§ DESCRIPTION OF THE TASK
From the records below, copy out exactly the lines from the one containing "Instruction: Select the" to the one containing "Click the sort lines icon", both included. Add nothing else.
Start of RECORDS FOR PROCESSING
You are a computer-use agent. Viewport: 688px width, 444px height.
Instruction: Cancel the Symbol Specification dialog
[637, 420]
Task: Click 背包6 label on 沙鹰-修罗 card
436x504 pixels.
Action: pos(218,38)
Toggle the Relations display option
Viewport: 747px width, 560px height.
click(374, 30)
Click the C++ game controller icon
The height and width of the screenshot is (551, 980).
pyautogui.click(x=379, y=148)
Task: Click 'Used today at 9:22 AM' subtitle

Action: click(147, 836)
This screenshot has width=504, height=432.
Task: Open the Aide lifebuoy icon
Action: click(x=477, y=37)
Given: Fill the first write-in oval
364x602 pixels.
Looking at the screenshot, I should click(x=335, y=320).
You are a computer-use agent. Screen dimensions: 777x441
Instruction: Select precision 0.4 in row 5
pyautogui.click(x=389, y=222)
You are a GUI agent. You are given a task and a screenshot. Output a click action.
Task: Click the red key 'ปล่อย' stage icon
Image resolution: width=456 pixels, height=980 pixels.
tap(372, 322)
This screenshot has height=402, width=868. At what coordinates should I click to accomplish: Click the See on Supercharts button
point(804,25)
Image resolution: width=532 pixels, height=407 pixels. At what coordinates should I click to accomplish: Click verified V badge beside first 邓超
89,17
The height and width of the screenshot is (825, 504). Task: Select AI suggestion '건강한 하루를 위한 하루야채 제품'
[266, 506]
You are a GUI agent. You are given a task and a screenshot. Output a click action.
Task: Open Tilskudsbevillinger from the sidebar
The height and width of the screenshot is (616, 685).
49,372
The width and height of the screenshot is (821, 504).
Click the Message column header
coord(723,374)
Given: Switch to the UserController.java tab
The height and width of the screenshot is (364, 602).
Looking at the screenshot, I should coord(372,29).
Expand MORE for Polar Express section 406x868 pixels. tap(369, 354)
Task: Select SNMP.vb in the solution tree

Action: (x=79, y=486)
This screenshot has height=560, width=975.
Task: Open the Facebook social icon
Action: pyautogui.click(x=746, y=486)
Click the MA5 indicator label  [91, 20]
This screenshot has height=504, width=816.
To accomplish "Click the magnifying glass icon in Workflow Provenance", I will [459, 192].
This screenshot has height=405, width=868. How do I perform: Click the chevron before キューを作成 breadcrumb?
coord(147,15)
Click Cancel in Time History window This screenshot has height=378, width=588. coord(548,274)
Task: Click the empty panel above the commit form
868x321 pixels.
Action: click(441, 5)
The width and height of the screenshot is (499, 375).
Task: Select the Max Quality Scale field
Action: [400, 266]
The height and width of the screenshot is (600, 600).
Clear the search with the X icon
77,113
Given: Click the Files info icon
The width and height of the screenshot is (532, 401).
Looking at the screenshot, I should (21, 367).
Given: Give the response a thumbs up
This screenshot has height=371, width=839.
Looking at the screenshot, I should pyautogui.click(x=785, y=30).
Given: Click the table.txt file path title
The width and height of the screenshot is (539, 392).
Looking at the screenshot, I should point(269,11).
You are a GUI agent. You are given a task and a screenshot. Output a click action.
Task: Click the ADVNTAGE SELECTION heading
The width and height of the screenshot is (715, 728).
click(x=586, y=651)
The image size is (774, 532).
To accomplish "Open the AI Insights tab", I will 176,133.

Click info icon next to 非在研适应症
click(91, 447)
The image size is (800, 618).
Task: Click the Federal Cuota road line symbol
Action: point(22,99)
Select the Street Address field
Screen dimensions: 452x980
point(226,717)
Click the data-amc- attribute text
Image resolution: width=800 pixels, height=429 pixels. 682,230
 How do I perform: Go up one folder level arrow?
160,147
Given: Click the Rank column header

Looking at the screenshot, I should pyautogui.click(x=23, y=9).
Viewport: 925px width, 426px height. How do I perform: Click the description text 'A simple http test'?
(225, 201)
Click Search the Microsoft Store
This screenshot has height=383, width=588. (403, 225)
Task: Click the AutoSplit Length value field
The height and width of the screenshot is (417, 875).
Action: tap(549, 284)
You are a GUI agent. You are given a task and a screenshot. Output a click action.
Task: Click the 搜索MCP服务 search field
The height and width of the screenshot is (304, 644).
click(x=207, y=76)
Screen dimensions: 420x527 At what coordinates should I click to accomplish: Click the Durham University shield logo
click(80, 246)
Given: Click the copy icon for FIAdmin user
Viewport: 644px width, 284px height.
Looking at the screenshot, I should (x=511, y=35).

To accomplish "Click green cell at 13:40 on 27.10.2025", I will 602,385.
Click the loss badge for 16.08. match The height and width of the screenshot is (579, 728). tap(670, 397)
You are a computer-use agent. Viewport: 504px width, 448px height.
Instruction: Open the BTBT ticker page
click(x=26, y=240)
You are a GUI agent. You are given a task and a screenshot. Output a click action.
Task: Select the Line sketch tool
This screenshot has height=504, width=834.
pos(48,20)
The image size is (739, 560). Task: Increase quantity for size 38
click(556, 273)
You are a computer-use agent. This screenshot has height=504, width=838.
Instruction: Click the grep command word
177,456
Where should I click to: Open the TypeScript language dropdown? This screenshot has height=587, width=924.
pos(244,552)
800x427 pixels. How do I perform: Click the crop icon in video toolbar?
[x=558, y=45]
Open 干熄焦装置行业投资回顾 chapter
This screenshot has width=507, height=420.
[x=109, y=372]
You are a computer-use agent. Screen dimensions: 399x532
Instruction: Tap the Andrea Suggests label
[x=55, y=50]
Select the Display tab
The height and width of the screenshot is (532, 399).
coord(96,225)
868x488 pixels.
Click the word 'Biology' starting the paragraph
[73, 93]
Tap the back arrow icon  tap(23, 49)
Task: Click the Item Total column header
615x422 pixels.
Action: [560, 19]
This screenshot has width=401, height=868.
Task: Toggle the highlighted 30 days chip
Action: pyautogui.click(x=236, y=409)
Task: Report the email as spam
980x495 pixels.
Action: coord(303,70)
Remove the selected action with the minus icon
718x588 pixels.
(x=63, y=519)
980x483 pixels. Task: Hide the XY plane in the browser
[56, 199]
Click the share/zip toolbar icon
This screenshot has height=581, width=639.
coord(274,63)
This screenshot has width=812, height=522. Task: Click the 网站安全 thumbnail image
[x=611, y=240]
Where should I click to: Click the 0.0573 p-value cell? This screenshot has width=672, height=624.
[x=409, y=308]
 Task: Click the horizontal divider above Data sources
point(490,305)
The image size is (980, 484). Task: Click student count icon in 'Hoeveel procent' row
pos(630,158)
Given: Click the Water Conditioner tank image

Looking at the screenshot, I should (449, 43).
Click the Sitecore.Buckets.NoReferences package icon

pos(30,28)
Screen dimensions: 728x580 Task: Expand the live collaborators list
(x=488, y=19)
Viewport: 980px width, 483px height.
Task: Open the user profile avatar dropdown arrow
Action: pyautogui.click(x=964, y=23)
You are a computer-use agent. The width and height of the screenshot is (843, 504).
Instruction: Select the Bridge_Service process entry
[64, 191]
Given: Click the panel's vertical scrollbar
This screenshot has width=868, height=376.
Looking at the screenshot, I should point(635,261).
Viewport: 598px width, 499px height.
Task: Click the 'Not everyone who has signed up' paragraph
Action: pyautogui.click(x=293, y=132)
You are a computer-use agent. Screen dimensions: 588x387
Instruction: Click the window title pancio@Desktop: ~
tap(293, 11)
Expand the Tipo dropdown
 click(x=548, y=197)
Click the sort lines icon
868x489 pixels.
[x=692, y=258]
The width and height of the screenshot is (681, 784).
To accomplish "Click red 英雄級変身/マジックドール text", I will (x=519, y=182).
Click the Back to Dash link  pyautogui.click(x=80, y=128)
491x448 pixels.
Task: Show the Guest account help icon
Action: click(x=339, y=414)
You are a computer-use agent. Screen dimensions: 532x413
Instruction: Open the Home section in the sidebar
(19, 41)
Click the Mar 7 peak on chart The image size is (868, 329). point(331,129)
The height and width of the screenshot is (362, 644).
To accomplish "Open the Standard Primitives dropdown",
End of RECORDS FOR PROCESSING
§ EXERCISE RESPONSE
Instruction: Select the Bridge_Service process entry
[64, 191]
Given: Click the panel's vertical scrollbar
This screenshot has width=868, height=376.
Looking at the screenshot, I should point(635,261).
Viewport: 598px width, 499px height.
Task: Click the 'Not everyone who has signed up' paragraph
Action: pyautogui.click(x=293, y=132)
You are a computer-use agent. Screen dimensions: 588x387
Instruction: Click the window title pancio@Desktop: ~
tap(293, 11)
Expand the Tipo dropdown
 click(x=548, y=197)
Click the sort lines icon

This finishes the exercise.